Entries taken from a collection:
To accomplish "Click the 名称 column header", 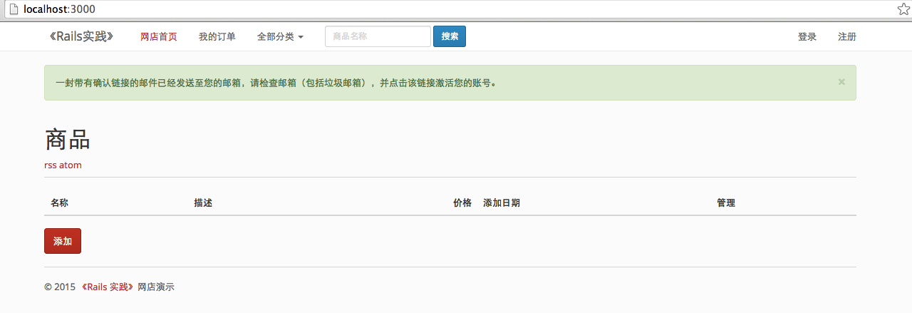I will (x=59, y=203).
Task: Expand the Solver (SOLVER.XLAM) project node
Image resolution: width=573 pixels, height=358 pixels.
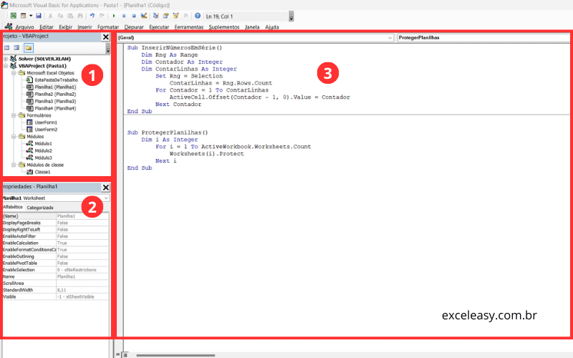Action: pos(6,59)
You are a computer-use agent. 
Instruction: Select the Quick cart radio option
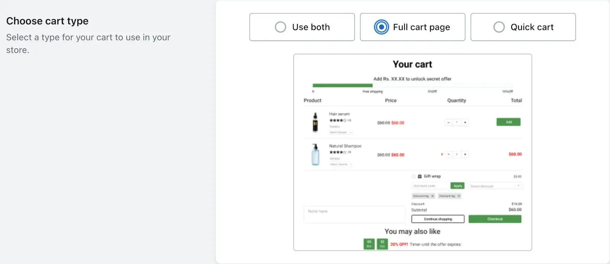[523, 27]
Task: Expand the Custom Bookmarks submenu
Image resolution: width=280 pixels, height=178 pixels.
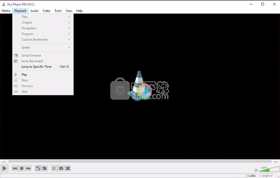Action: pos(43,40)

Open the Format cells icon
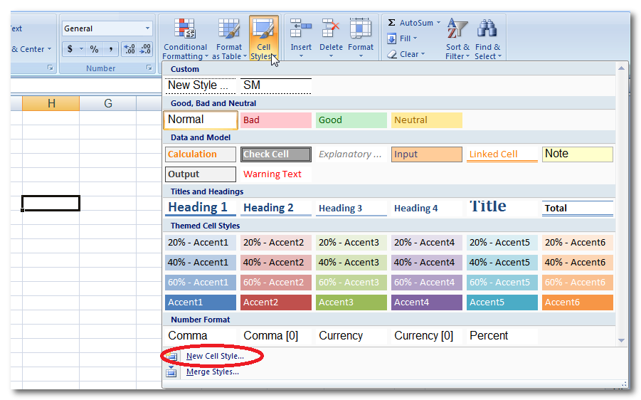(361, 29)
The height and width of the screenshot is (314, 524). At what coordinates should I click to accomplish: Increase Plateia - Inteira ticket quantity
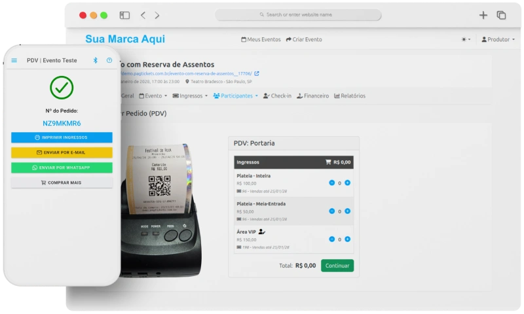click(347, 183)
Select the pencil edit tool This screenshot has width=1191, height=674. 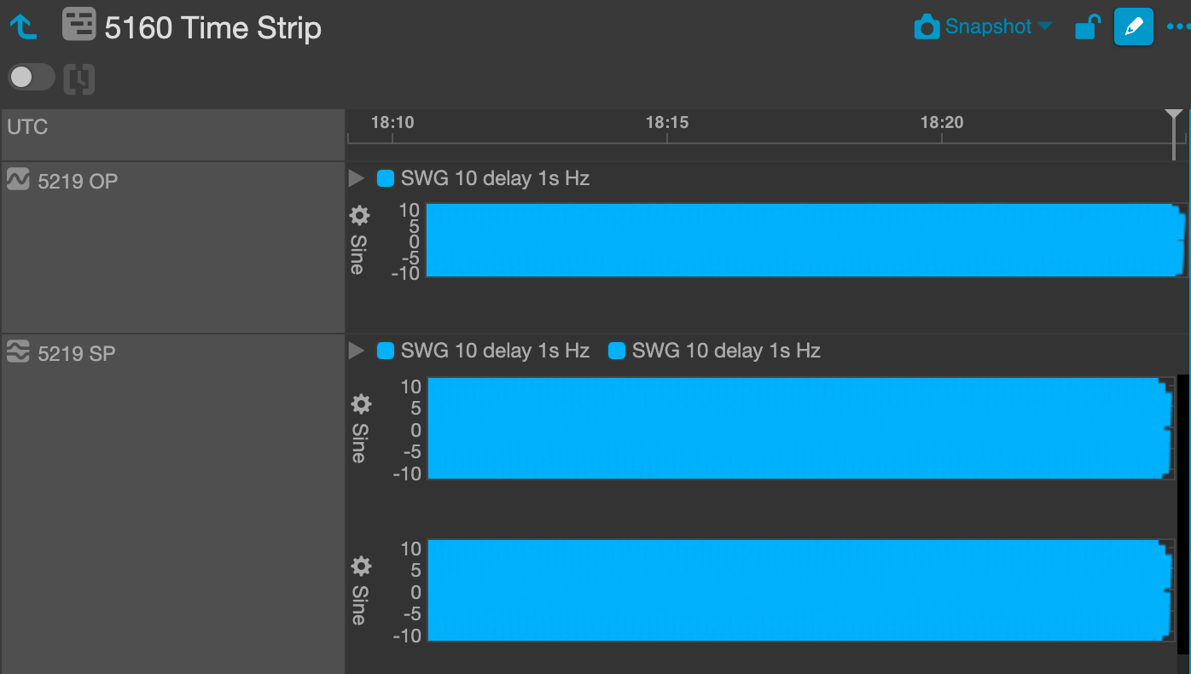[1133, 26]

---

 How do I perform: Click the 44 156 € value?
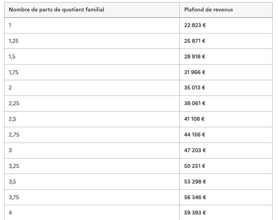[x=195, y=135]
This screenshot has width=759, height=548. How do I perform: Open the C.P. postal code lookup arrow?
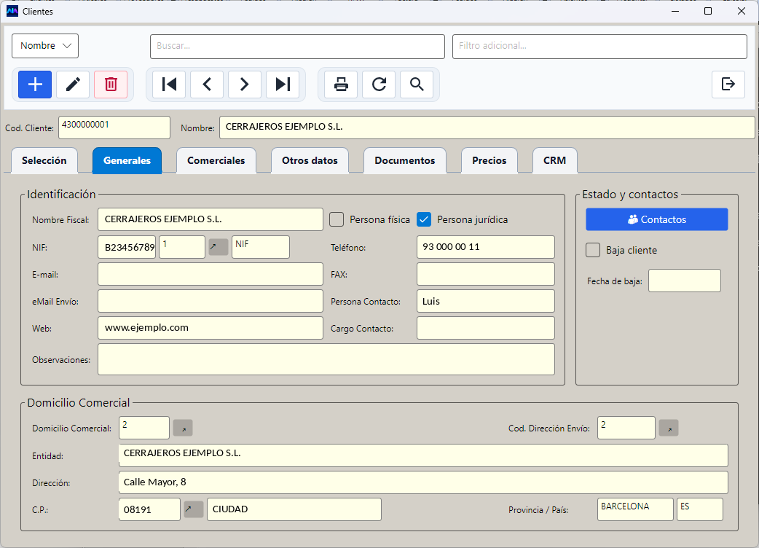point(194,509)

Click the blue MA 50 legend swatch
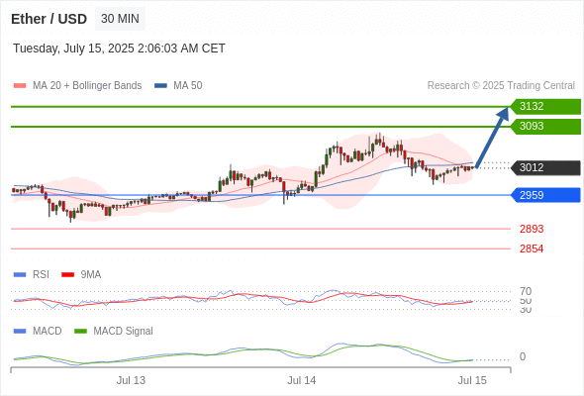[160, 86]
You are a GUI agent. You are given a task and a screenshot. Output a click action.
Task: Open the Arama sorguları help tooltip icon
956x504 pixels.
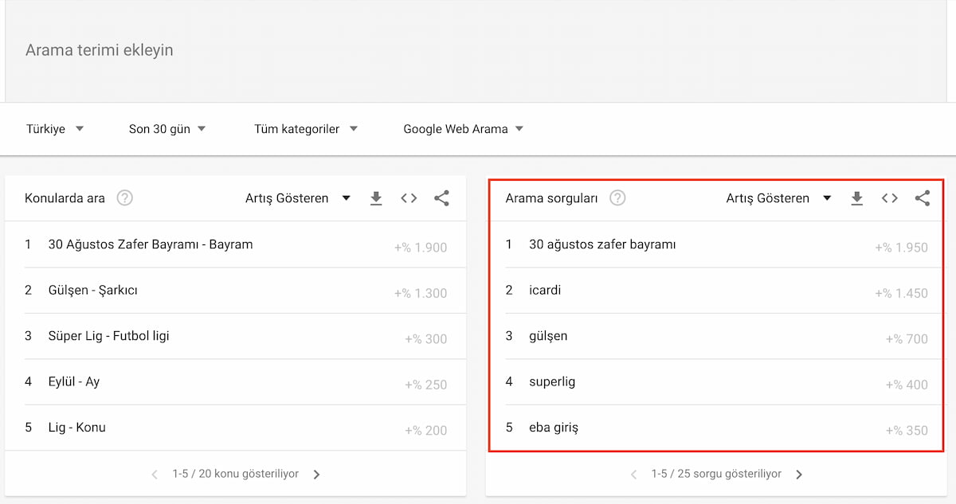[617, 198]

--

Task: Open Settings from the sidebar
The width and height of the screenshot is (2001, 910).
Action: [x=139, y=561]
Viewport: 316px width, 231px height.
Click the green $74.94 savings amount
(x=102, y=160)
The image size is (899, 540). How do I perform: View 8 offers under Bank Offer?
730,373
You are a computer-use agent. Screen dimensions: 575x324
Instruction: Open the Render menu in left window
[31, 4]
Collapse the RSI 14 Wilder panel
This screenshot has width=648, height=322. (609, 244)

- INSTRUCTIONS TO FOLLOW:
Look above for the line holding "The width and", then set down exactly that line and every line after it up to and including the line holding "You are a computer-use agent. Screen", with nothing else.

- ANSWER AREA:
The width and height of the screenshot is (2001, 910).
Action: [x=139, y=561]
Viewport: 316px width, 231px height.
Click the green $74.94 savings amount
(x=102, y=160)
The image size is (899, 540). How do I perform: View 8 offers under Bank Offer?
730,373
You are a computer-use agent. Screen dimensions: 575x324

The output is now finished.